If you're making the parsnip chips, preheat the oven to 190C/375F and line a baking tray with a silicone liner.

Step 2

Heat the oil in a large saucepan over a medium heat. Add the onion and cook for 3-4 minutes until softened.

Step 3

Add the garlic, ginger and curry powder, stir together, and fry for a minute more, until they release their fragrance.

Step 4

Add the sweet potato, parsnip and apple, fry whilst stirring for a minute to coat them in the curry mixture.

Step 5

Add the lentils, coconut milk, stock and the stalks from the coriander (cilantro) - we'll save the leaves for garnish later. Bring to the boil, then turn down the heat and simmer gently for 20-25 mins.

Step 6

While the soup is simmering, place the sliced parsnips for the soup topping on the baking tray. Drizzle over the 1 tbsp of oil and the 1/4 tsp of salt and pepper. Toss together.

Step 7

Place the parsnips in the oven for 15-20 minutes (no need to turn) until golden brown. Remove from the oven.

Step 8

At this point you can also place the unsalted peanuts for your soup topping in a small frying pan (no oil).
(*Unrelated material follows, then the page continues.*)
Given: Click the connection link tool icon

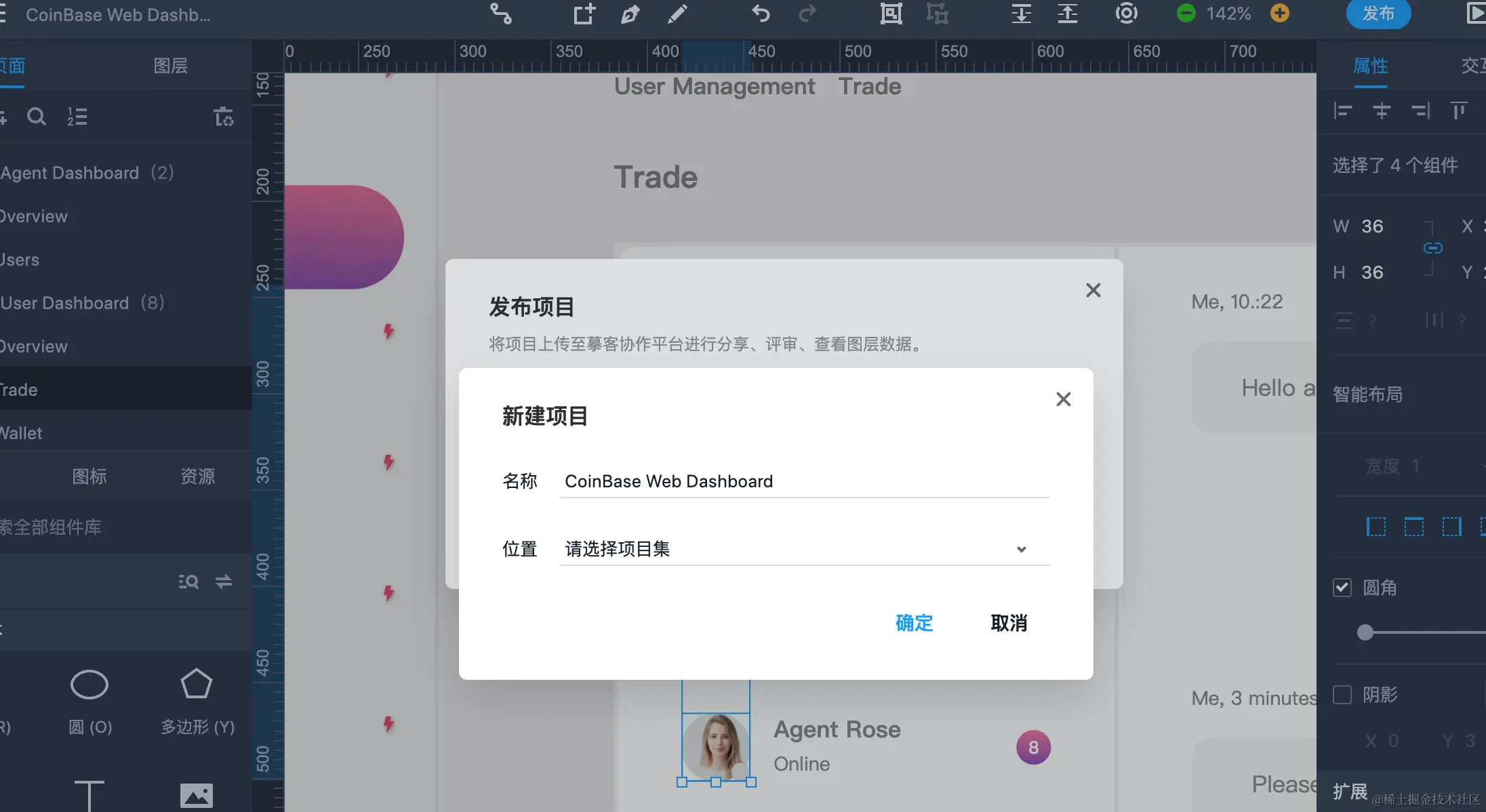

Fry over a high heat for 2-3 minutes, stirring often, until browned (be careful, they burn quickly). Transfer to a bowl when browned.

Step 9

Take the soup off the heat, add the salt and pepper and the juice of half a lime and carefully blend using a stick blender (or carefully pour into a food processor and blend) until smooth.

Step 10

Have a taste and add a bit more seasoning if required.  You could also add a bit of water if the soup seems a bit too thick.

Step 11

Ladle into bowls, and top with a drizzle of coconut milk (or double/heavy cream) and a drizzle of chilli sauce. Give the sauces a little swirl.

Step 12

Place the parsnip crisps on top and sprinkle on the toasted peanuts. Add the coriander (cilantro) leaves, chill flakes and lime slices, then serve.